# TASK OBJECTIVE
Please give the data again in full, exactly as provided.

# MATERIAL PROVIDED
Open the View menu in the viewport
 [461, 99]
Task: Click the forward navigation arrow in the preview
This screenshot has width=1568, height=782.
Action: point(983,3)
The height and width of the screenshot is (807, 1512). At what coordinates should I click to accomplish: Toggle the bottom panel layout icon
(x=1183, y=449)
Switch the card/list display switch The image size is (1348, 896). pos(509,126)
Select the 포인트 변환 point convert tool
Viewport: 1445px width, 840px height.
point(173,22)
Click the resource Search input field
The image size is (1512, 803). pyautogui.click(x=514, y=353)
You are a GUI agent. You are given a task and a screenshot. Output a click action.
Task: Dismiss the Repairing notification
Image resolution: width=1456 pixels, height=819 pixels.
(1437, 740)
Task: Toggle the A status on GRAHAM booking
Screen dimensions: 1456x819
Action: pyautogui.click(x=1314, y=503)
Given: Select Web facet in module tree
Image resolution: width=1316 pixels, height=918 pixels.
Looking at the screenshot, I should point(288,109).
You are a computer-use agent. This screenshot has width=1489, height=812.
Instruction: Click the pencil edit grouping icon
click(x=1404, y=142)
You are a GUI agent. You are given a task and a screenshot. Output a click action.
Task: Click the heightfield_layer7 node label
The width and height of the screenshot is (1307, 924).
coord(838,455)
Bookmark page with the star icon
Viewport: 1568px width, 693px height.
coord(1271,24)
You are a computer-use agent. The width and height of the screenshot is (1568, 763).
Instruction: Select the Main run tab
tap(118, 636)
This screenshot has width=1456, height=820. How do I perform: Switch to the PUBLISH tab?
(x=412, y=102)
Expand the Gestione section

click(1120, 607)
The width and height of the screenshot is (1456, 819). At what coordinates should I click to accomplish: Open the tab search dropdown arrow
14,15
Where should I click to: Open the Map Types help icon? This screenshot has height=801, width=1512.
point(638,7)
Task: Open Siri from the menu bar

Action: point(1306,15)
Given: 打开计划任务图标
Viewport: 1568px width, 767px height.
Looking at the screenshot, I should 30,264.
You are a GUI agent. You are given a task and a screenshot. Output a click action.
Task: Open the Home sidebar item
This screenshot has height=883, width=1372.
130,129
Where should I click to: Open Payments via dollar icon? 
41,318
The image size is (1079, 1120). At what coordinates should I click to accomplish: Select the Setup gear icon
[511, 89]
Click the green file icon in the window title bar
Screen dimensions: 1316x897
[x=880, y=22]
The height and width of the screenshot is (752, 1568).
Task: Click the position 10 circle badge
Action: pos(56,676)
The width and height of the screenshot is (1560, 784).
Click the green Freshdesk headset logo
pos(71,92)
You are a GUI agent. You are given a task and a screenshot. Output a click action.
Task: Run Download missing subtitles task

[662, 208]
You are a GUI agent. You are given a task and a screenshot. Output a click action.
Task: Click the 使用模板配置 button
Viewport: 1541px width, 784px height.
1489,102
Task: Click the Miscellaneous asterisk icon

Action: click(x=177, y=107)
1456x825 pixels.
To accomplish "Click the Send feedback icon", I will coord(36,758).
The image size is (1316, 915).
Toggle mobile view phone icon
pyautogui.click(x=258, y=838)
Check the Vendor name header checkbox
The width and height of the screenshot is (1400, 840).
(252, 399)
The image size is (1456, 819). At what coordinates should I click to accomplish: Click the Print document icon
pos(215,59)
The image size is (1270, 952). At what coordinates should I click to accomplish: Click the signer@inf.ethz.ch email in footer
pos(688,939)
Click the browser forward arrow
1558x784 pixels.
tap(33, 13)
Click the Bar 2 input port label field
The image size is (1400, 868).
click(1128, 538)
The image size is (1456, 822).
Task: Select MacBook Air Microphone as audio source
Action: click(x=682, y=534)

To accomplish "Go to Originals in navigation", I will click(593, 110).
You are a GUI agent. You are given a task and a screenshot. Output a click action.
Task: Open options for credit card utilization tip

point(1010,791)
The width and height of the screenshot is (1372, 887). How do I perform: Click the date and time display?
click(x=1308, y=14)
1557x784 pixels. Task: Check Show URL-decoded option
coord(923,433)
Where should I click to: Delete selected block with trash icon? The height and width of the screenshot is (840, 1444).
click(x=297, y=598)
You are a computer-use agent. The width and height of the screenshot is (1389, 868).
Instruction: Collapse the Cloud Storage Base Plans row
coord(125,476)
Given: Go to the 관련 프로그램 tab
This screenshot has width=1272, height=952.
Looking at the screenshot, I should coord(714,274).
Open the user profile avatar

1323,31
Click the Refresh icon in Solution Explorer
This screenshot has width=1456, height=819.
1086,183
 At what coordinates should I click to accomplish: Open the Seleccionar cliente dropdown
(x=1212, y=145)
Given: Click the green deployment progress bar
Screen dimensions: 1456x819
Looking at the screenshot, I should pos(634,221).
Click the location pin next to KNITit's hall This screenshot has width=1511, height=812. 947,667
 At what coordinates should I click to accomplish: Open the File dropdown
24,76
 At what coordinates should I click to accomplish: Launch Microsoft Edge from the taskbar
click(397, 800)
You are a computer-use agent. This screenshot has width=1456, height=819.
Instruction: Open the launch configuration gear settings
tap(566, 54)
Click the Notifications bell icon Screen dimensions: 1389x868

# ANSWER TO THE EXERCISE
Open the View menu in the viewport
 [461, 99]
Task: Click the forward navigation arrow in the preview
This screenshot has width=1568, height=782.
Action: point(983,3)
The height and width of the screenshot is (807, 1512). At what coordinates should I click to accomplish: Toggle the bottom panel layout icon
(x=1183, y=449)
Switch the card/list display switch The image size is (1348, 896). pos(509,126)
Select the 포인트 변환 point convert tool
Viewport: 1445px width, 840px height.
point(173,22)
Click the resource Search input field
The image size is (1512, 803). pyautogui.click(x=514, y=353)
You are a GUI agent. You are given a task and a screenshot. Output a click action.
Task: Dismiss the Repairing notification
Image resolution: width=1456 pixels, height=819 pixels.
(1437, 740)
Task: Toggle the A status on GRAHAM booking
Screen dimensions: 1456x819
Action: pyautogui.click(x=1314, y=503)
Given: Select Web facet in module tree
Image resolution: width=1316 pixels, height=918 pixels.
Looking at the screenshot, I should point(288,109).
You are a computer-use agent. This screenshot has width=1489, height=812.
Instruction: Click the pencil edit grouping icon
click(x=1404, y=142)
You are a GUI agent. You are given a task and a screenshot. Output a click action.
Task: Click the heightfield_layer7 node label
The width and height of the screenshot is (1307, 924).
coord(838,455)
Bookmark page with the star icon
Viewport: 1568px width, 693px height.
coord(1271,24)
You are a computer-use agent. The width and height of the screenshot is (1568, 763).
Instruction: Select the Main run tab
tap(118, 636)
This screenshot has width=1456, height=820. How do I perform: Switch to the PUBLISH tab?
(x=412, y=102)
Expand the Gestione section

click(1120, 607)
The width and height of the screenshot is (1456, 819). At what coordinates should I click to accomplish: Open the tab search dropdown arrow
14,15
Where should I click to: Open the Map Types help icon? This screenshot has height=801, width=1512.
point(638,7)
Task: Open Siri from the menu bar

Action: point(1306,15)
Given: 打开计划任务图标
Viewport: 1568px width, 767px height.
Looking at the screenshot, I should 30,264.
You are a GUI agent. You are given a task and a screenshot. Output a click action.
Task: Open the Home sidebar item
This screenshot has height=883, width=1372.
130,129
Where should I click to: Open Payments via dollar icon? 
41,318
The image size is (1079, 1120). At what coordinates should I click to accomplish: Select the Setup gear icon
[511, 89]
Click the green file icon in the window title bar
Screen dimensions: 1316x897
[x=880, y=22]
The height and width of the screenshot is (752, 1568).
Task: Click the position 10 circle badge
Action: pos(56,676)
The width and height of the screenshot is (1560, 784).
Click the green Freshdesk headset logo
pos(71,92)
You are a GUI agent. You are given a task and a screenshot. Output a click action.
Task: Run Download missing subtitles task

[662, 208]
You are a GUI agent. You are given a task and a screenshot. Output a click action.
Task: Click the 使用模板配置 button
Viewport: 1541px width, 784px height.
1489,102
Task: Click the Miscellaneous asterisk icon

Action: click(x=177, y=107)
1456x825 pixels.
To accomplish "Click the Send feedback icon", I will coord(36,758).
The image size is (1316, 915).
Toggle mobile view phone icon
pyautogui.click(x=258, y=838)
Check the Vendor name header checkbox
The width and height of the screenshot is (1400, 840).
(252, 399)
The image size is (1456, 819). At what coordinates should I click to accomplish: Click the Print document icon
pos(215,59)
The image size is (1270, 952). At what coordinates should I click to accomplish: Click the signer@inf.ethz.ch email in footer
pos(688,939)
Click the browser forward arrow
1558x784 pixels.
tap(33, 13)
Click the Bar 2 input port label field
The image size is (1400, 868).
click(1128, 538)
The image size is (1456, 822).
Task: Select MacBook Air Microphone as audio source
Action: click(x=682, y=534)

To accomplish "Go to Originals in navigation", I will click(593, 110).
You are a GUI agent. You are given a task and a screenshot. Output a click action.
Task: Open options for credit card utilization tip

point(1010,791)
The width and height of the screenshot is (1372, 887). How do I perform: Click the date and time display?
click(x=1308, y=14)
1557x784 pixels. Task: Check Show URL-decoded option
coord(923,433)
Where should I click to: Delete selected block with trash icon? The height and width of the screenshot is (840, 1444).
click(x=297, y=598)
You are a computer-use agent. The width and height of the screenshot is (1389, 868).
Instruction: Collapse the Cloud Storage Base Plans row
coord(125,476)
Given: Go to the 관련 프로그램 tab
This screenshot has width=1272, height=952.
Looking at the screenshot, I should coord(714,274).
Open the user profile avatar

1323,31
Click the Refresh icon in Solution Explorer
This screenshot has width=1456, height=819.
1086,183
 At what coordinates should I click to accomplish: Open the Seleccionar cliente dropdown
(x=1212, y=145)
Given: Click the green deployment progress bar
Screen dimensions: 1456x819
Looking at the screenshot, I should pos(634,221).
Click the location pin next to KNITit's hall This screenshot has width=1511, height=812. 947,667
 At what coordinates should I click to accomplish: Open the File dropdown
24,76
 At what coordinates should I click to accomplish: Launch Microsoft Edge from the taskbar
click(397, 800)
You are a computer-use agent. This screenshot has width=1456, height=819.
Instruction: Open the launch configuration gear settings
tap(566, 54)
Click the Notifications bell icon Screen dimensions: 1389x868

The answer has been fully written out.